Bug #8508

jenkins-slave service sometimes fails to start correctly on boot

Added by bertagaz 2015-01-01 15:46:42 . Updated 2019-08-18 19:19:01 .

Status:
Resolved
Priority:
Normal
Assignee:
groente
Category:
Continuous Integration
Target version:
Start date:
2015-01-01
Due date:
% Done:

100%

Feature Branch:
Type of work:
Sysadmin
Blueprint:

Starter:
0
Affected tool:
Deliverable for:

Description

Every time lizard is booted, it is required to manually start the jenkins-slave daemon on the isobuilders. I don’t remember that being necessary in the past.

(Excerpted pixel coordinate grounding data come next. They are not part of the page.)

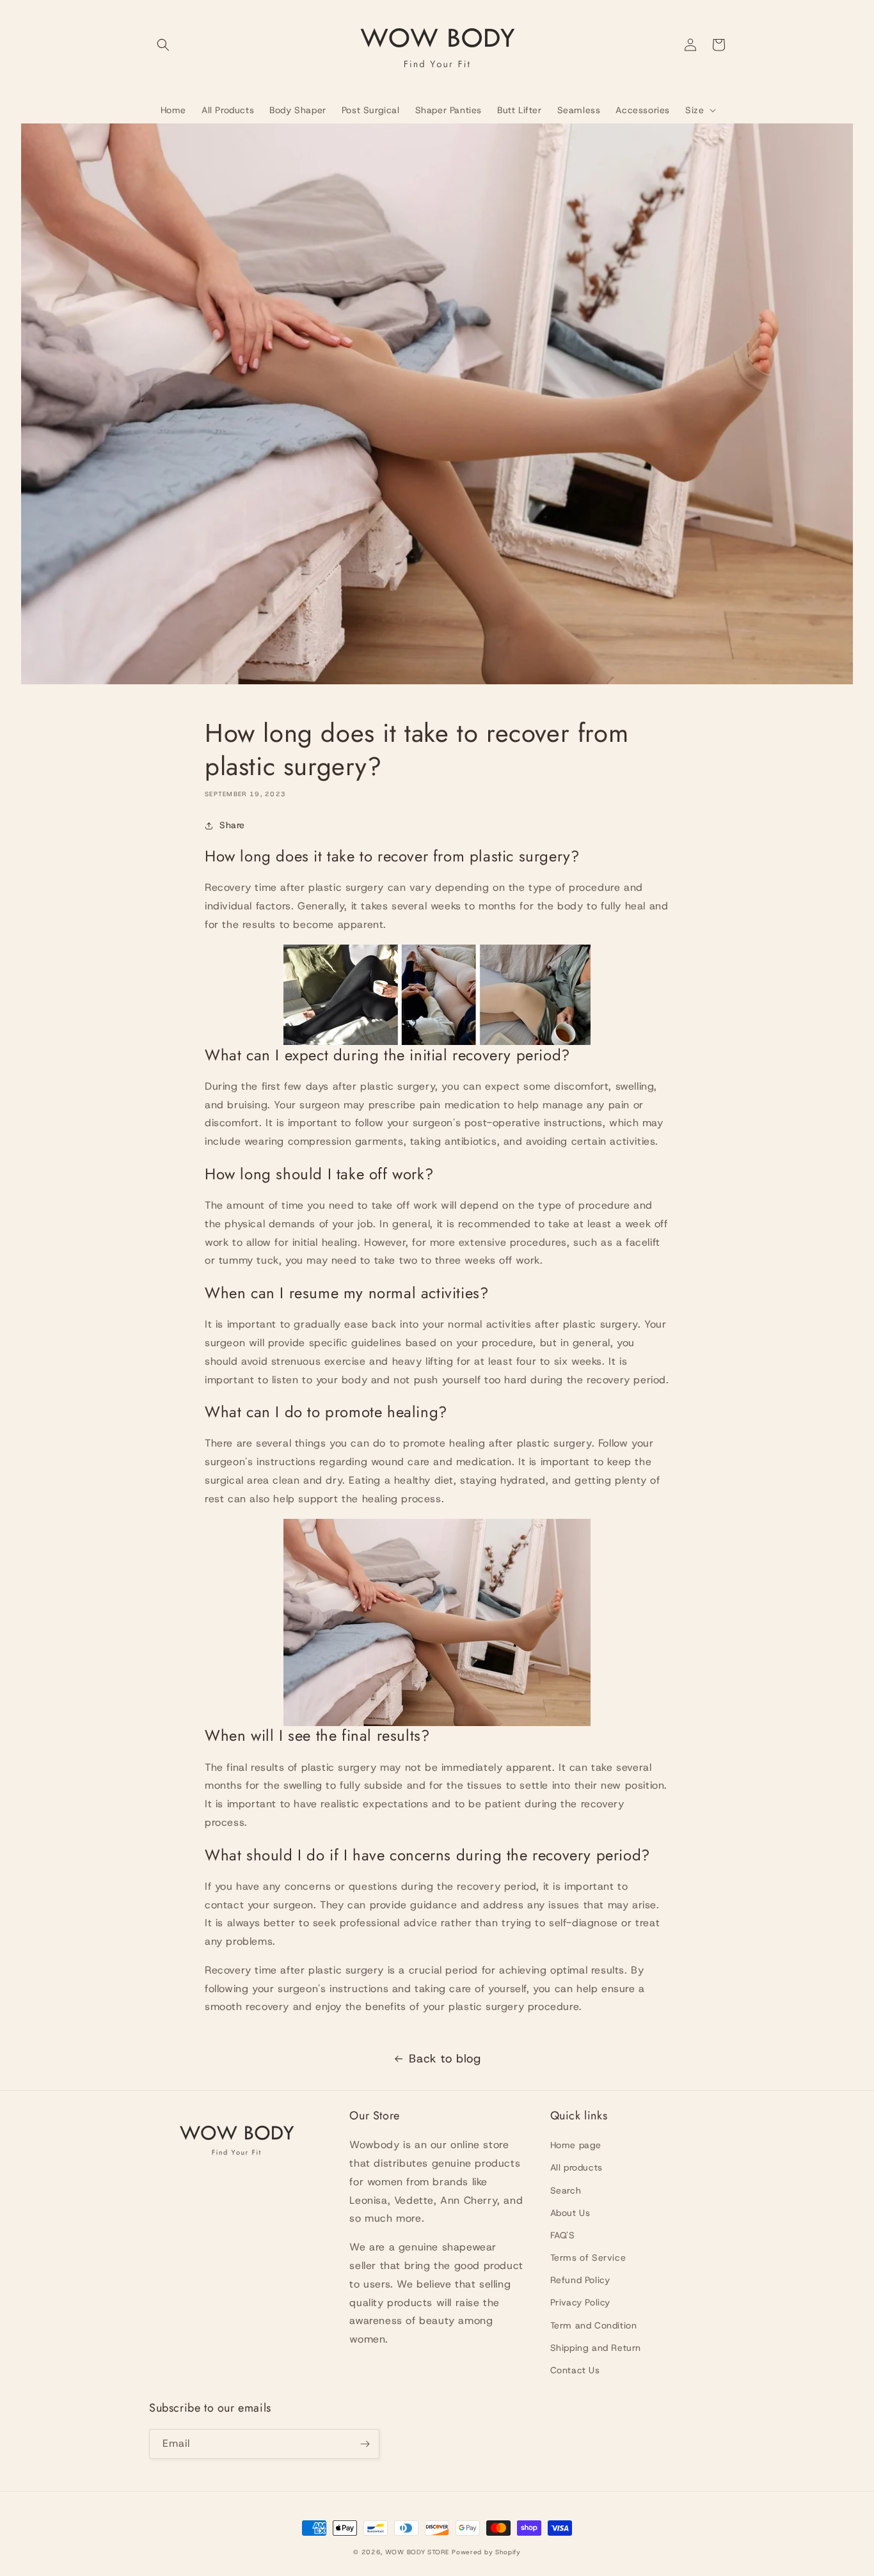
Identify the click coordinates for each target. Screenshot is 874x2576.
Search (566, 2190)
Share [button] (232, 825)
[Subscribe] (365, 2444)
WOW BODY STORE (417, 2552)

That’d be so nice if they did so!


Subtasks


Related issues

Blocks Tails - Bug #11858: Monitor if isobuilders systems are running fine Resolved 2016-10-03

History

#1 Updated by intrigeri 2015-09-25 03:29:51

I think we have a race condition that leads to Error: Invalid or corrupt jarfile /var/run/jenkins/slave.jar and then the slave is offline. The service is still marked as being started though (thanks “good old initscript”). It might be a race condition between the startup of the slave and the startup of the master, or a totally different problem.

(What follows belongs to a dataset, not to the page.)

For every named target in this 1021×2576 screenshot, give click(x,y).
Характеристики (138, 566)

#2 Updated by intrigeri 2019-03-15 09:48:00

This is a rare problem nowadays but I see this happen at every boot on ant01. An empty slave.jar is saved. Given how non-robust /usr/share/jenkins/bin/download-slave.sh is, I’m not very surprised. I am testing changes locally that at least should mark the service as failed when this happens. Then systemd should restart the service until it starts successfully. But of course it would be better to properly order the startup of jenkins-slave.service so it doesn’t start before everything it needs is ready. Given ant01 is using systemd-networkd, I’ll try something based on After=systemd-networkd-wait-online.service.

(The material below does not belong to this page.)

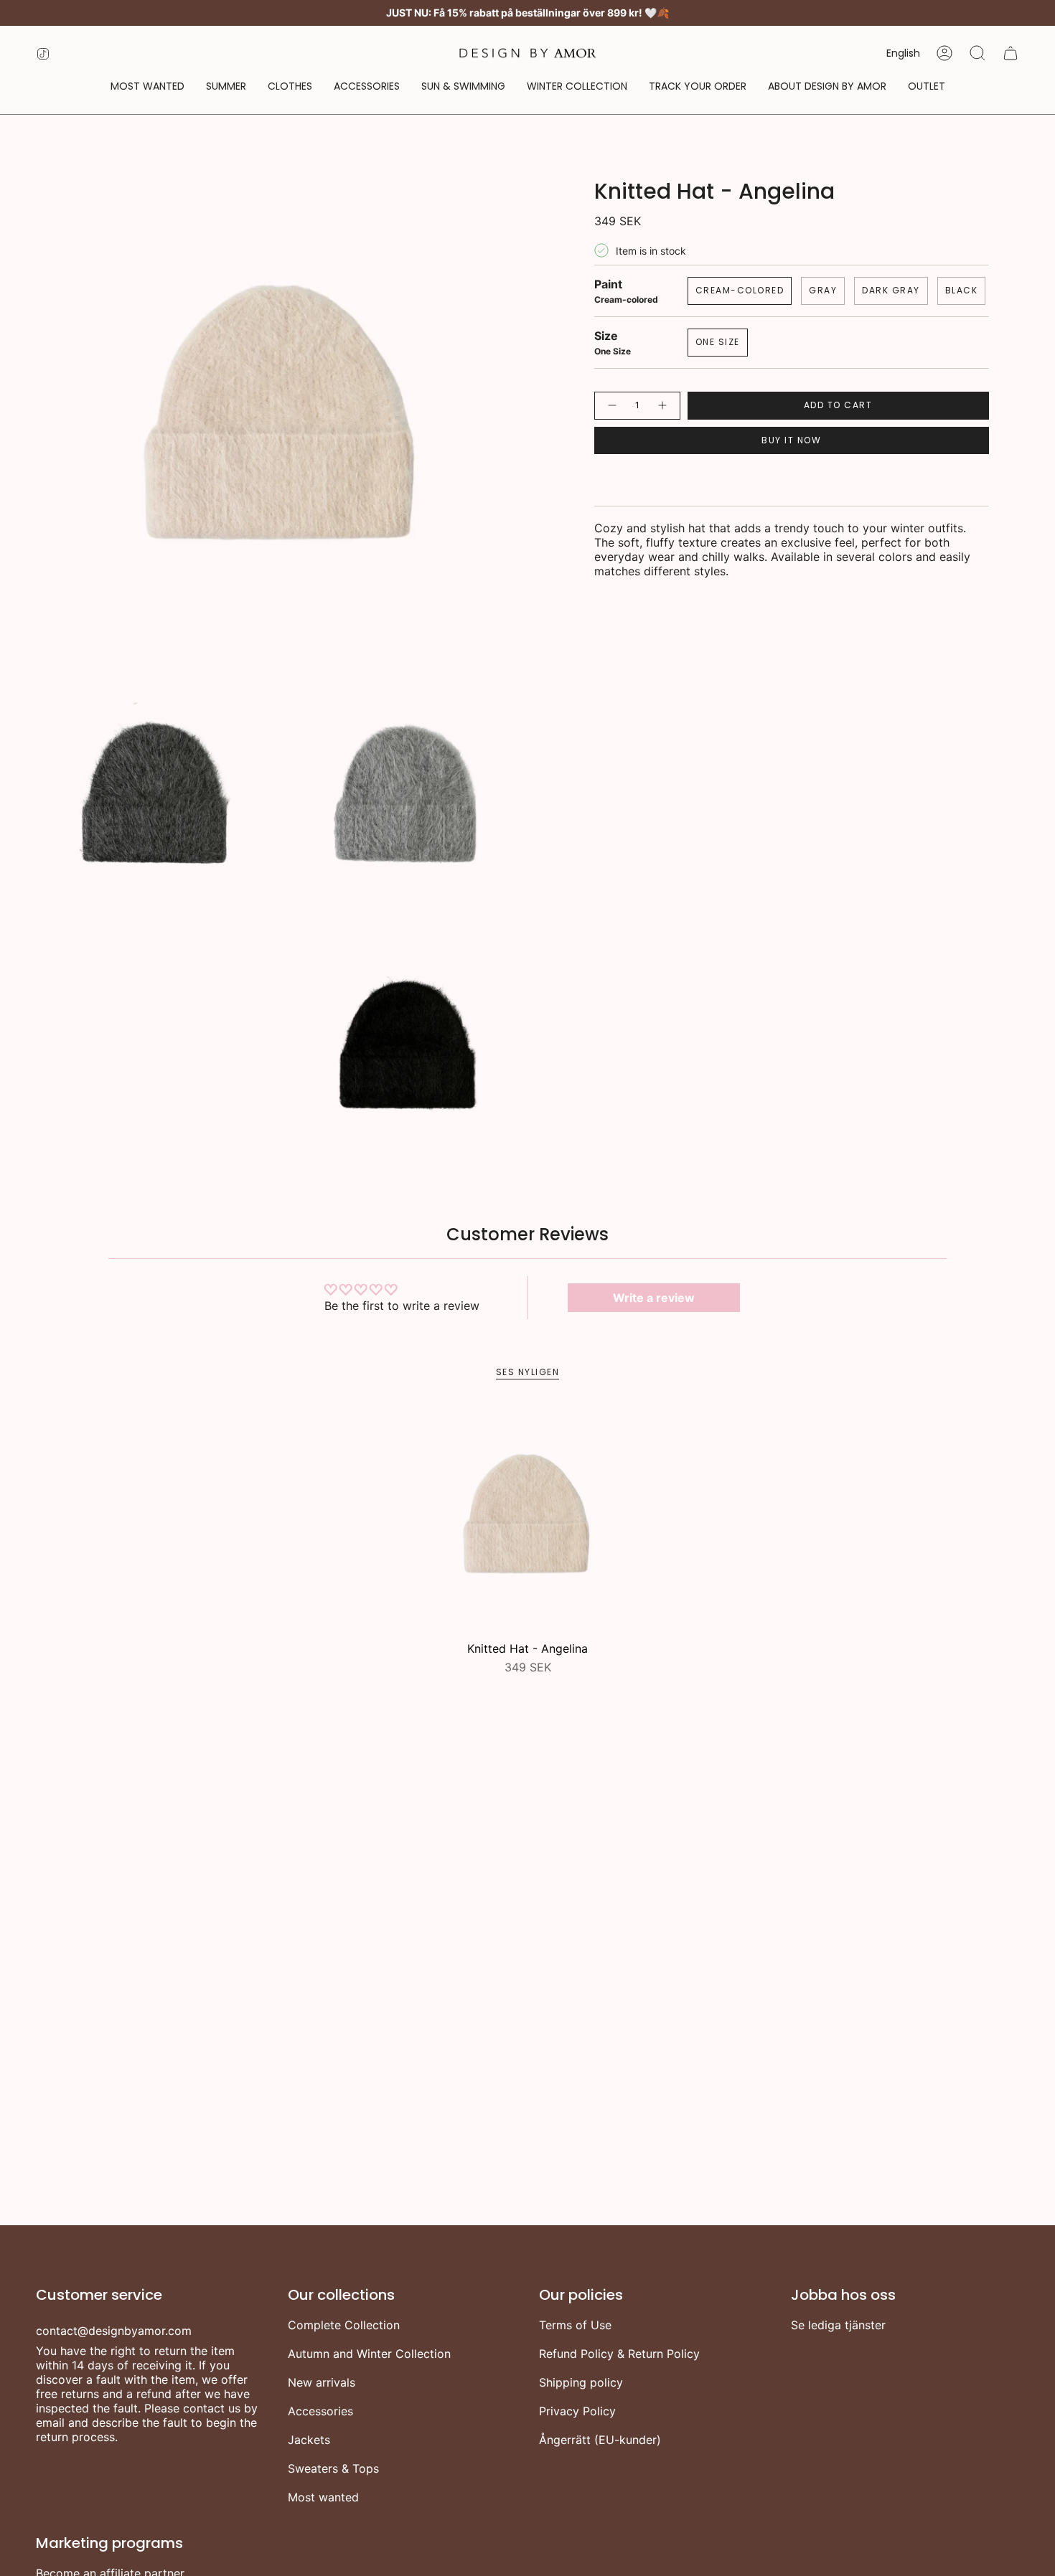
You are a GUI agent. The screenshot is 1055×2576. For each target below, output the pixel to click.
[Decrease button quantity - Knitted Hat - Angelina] (611, 406)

#3 Updated by intrigeri 2019-03-19 07:13:10

  • Subject changed from Investigate why jenkins-slaves don't start on boot to jenkins-slave service sometimes fails to start correctly on boot

intrigeri wrote:
> This is a rare problem nowadays but I see this happen at every boot on ant01. An empty slave.jar is saved. Given how non-robust /usr/share/jenkins/bin/download-slave.sh is, I’m not very surprised. I am testing changes locally that at least should mark the service as failed when this happens. Then systemd should restart the service until it starts successfully. But of course it would be better to properly order the startup of jenkins-slave.service so it doesn’t start before everything it needs is ready. Given ant01 is using systemd-networkd, I’ll try something based on After=systemd-networkd-wait-online.service.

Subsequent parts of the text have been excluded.